Our study revealed that small molecule M1 pre-treatment prevents the reduction of non -mitochondrial respiration as well as ECAR in cholesterol enriched pancreatic beta cells.; Glucokinase, in its inactive form , has been reported to be associated with insulin secretory granules45. Since insulin secretory granules are one of the sites of intracellular cholesterol accumulation26 and cholesterol accumulation has been reported to stabilize glucokinase at insulin granules in membrane bound inactive state8, there is a distinct possibility for a novel role of small molecule M1 to shift the equilibrium of glucokinase from inactive membrane bound state to soluble cytoplasmic active state. However, a detailed work has to be carried out in this regard to decipher the role of small molecule M1 in potentiating glycolysis in cholesterol enriched cultured pancreatic beta cells.

The data presented in our study thus clearly shows that reduction in cellular respiration due to accumulation of cellular cholesterol blunts GSIS in pancreatic beta cells. Treatment with small molecule M1 though significantly enhanced GSIS could not restore it to the normal level indicating that cholesterol treatment impaired insulin exocytosis at multiple levels of the secretory pathway.

In summary, the document describes cholesterol accumulation as a major cause of impediment of cellular respiration in pancreatic beta cells that attenuates GSIS. M1 has been previously reported to alleviate the neuronal toxicity in cell based model of Parkinson’s disease pathogenesis31. Our results, as summarized in Fig. 6B furnished a novel role of M1 in preserving the mitochondrial function and promoting cellular respiration thereby stimulating GSIS in cholesterol accumulated pancreatic beta cells. The observation may open up a novel therapeutic window for ameliorating hyperglycemia in patients having enhanced serum cholesterol and LDL as co-morbidities which aggravate the pathophysiology of patients suffering from type 2 diabetes.

Methods

Animals

Twelve weanling male Sprague Dawley rats were obtained from animal house facility of National Institute of Nutrition (Hyderabad, India). All the procedures involved in animal experimentation were carried out in accordance with Institutional Animal Ethical Committee following international standards.
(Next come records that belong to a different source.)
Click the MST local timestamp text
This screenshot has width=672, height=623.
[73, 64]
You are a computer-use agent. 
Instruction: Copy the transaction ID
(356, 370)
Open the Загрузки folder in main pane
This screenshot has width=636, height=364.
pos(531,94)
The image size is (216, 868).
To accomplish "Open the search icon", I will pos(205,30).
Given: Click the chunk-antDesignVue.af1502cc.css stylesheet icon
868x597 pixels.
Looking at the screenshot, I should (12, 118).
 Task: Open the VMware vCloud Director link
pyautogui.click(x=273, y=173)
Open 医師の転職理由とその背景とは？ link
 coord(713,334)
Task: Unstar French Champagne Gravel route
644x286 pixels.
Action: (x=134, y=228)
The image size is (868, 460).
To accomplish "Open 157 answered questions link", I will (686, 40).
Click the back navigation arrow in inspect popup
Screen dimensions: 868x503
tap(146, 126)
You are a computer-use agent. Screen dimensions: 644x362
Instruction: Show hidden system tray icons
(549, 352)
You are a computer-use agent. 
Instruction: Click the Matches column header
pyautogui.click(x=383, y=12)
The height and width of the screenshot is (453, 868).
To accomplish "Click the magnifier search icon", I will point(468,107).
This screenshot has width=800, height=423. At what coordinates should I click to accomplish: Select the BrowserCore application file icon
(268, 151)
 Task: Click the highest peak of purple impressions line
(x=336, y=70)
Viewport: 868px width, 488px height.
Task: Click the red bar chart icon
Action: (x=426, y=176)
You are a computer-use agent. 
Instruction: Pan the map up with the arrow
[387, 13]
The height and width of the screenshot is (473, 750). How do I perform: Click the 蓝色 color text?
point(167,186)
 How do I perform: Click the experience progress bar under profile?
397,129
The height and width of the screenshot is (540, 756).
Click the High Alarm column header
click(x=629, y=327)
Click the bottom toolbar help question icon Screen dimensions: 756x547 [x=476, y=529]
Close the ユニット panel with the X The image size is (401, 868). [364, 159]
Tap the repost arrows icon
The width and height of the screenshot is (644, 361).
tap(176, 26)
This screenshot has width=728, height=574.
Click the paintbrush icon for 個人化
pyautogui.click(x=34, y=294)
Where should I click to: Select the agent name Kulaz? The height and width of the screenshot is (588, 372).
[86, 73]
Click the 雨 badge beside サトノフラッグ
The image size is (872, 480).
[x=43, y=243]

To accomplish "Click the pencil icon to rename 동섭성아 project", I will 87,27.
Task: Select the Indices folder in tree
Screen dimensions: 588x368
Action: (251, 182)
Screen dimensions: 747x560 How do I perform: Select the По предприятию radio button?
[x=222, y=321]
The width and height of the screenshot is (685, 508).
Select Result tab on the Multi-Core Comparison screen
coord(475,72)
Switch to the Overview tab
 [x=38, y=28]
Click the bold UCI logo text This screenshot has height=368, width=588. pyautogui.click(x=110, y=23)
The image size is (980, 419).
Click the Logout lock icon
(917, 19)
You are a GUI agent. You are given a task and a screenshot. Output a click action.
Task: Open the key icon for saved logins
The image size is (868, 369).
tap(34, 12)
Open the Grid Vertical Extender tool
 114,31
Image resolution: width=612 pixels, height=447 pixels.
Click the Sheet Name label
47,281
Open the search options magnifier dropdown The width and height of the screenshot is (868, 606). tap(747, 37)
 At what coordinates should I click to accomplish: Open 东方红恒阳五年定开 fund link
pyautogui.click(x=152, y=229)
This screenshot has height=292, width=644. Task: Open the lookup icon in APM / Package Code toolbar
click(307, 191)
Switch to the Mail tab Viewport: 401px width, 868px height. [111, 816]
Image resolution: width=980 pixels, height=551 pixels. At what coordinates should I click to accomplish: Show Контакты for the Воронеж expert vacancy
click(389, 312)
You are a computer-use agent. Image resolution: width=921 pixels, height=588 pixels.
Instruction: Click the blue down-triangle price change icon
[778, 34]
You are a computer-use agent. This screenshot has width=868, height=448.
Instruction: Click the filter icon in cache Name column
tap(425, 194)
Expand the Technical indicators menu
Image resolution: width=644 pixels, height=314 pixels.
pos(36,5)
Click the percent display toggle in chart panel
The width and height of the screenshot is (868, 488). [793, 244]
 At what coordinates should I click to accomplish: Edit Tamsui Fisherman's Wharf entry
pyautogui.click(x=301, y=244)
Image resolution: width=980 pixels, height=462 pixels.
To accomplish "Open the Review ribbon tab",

All experimental protocols were approved by the Institutional Animal Ethical Committee of National Institute of Nutrition (Hyderabad, India) and the experiments were carried out following the approved protocols. Animals were housed in laboratory cages at 23 °C under a 12 h light/dark cycle. Rats were divided equally into three groups and fed with either experimental diet containing 20% Peanut oil, standard nutrients with starch or fructose as the source of carbohydrate or diet containing 20% Peanut oil, standard nutrients and 1% cholesterol with fructose as the source of carbohydrate as described in Table 1. All the animals were fed on respective experimental diets and at the end of 3 months, fasting blood was collected and plasma was separated and analyzed for lipids, glucose and insulin. Plasma glucose, triglycerides and cholesterol were estimated using enzymatic methods (Biosystems, Spain) and insulin by ELISA using kit from Marcodia, Spain. Total cholesterol from islets was estimated by enzymatic kit method (Biosystem Spain).

Analysis of Fasting Blood Sugar, Insulin, Total cholesterol, serum triglycerides, HDL and LDL levels in human subjects

All experimental protocols were approved by Institutional Ethics Committee (IEC), University of Hyderabad, Hyderabad 500046, India, following international standards and informed consent was obtained from all human subjects. Methods of human sampling were carried out in accordance with the approved guidelines of the committee.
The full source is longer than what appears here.